北川家では、今年は、夏休みに、避暑のため、八ヶ岳に2泊3日の旅行に出かけた。8月3日の朝5時に、家を出て、国道16号線を北上した。途中、6時過ぎに、橋本のマイクドナルドで休憩をとった。7時過ぎに八王子インターから中央高速に入り、9時前に韮崎インターで高速道路を降りた。その近くのデニーズで朝食とった。その後、小海線に沿って走りった。
10時過ぎに、清里の手前の吐竜の滝を見るために駐車場に車を止めた。そこから小川を上がっていくと、小海線の鉄橋が見え、その下をくぐり、15分で吐竜の滝に到着した。その道中も木立の中を滝やせせらぎのマイナスイオンの中を歩く気持ちの良い散歩道でした。吐竜の滝に着くと、あちこちから水が吹き出す小さな滝が見えて、とても沢の水が冷たくて、気持ちよかった。

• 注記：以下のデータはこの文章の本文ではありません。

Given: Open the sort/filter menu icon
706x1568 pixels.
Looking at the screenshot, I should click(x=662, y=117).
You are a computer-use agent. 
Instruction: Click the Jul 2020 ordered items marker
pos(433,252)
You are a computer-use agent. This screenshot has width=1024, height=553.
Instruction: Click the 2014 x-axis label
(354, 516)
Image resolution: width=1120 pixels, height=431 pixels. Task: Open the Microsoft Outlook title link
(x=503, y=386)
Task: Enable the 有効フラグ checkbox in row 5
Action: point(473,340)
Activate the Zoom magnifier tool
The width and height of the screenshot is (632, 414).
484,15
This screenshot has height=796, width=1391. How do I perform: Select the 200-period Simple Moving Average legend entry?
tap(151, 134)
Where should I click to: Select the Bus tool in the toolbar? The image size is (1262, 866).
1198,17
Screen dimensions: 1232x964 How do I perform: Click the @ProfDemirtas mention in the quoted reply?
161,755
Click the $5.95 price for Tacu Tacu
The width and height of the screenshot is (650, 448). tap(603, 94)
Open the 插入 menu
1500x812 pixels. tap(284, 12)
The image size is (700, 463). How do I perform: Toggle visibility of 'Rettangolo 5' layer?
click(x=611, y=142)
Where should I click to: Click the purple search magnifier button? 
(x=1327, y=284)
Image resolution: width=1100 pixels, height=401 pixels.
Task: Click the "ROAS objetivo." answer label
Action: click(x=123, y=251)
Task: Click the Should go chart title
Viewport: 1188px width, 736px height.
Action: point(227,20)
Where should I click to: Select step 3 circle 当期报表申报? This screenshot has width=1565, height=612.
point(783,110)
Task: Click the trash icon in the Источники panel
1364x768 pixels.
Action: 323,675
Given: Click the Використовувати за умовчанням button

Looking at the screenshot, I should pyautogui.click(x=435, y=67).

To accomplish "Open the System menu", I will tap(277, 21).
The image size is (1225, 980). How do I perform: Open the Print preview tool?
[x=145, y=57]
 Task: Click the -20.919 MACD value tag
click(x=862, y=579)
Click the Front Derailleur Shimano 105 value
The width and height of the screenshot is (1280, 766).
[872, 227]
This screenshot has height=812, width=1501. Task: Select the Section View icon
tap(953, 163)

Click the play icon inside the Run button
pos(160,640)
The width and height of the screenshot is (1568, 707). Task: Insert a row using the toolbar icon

その後、山梨見立まきば公園へ向かった。到着すると、そこは、大きな牧場になっていて、多くの羊や馬が放牧されていた。まきば公園からは、天気がよければ北側には八ヶ岳連峰の権現岳や編笠山、東側には雄大な広い牧場の先に甲武信ヶ岳、金峰山、などの秩父連峰の百名山、そして南の方向には富士山が美しく見えてとても見晴らしがよく、気持ちのいい場所だった。
散策を終えると12時前になり、まきば公園のレストランに入って、ランチ定食を注文して、食べた。その後、デザートに濃厚な牛乳で作ったアイスクリームをたべた。このアイスクリームは、信じられない程、美味しかった。そのレストランの人に、車で天女山へ行き、頂上近くの駐車場は無料だから、行って、その周辺を散策するだけでも面白いと教えられた。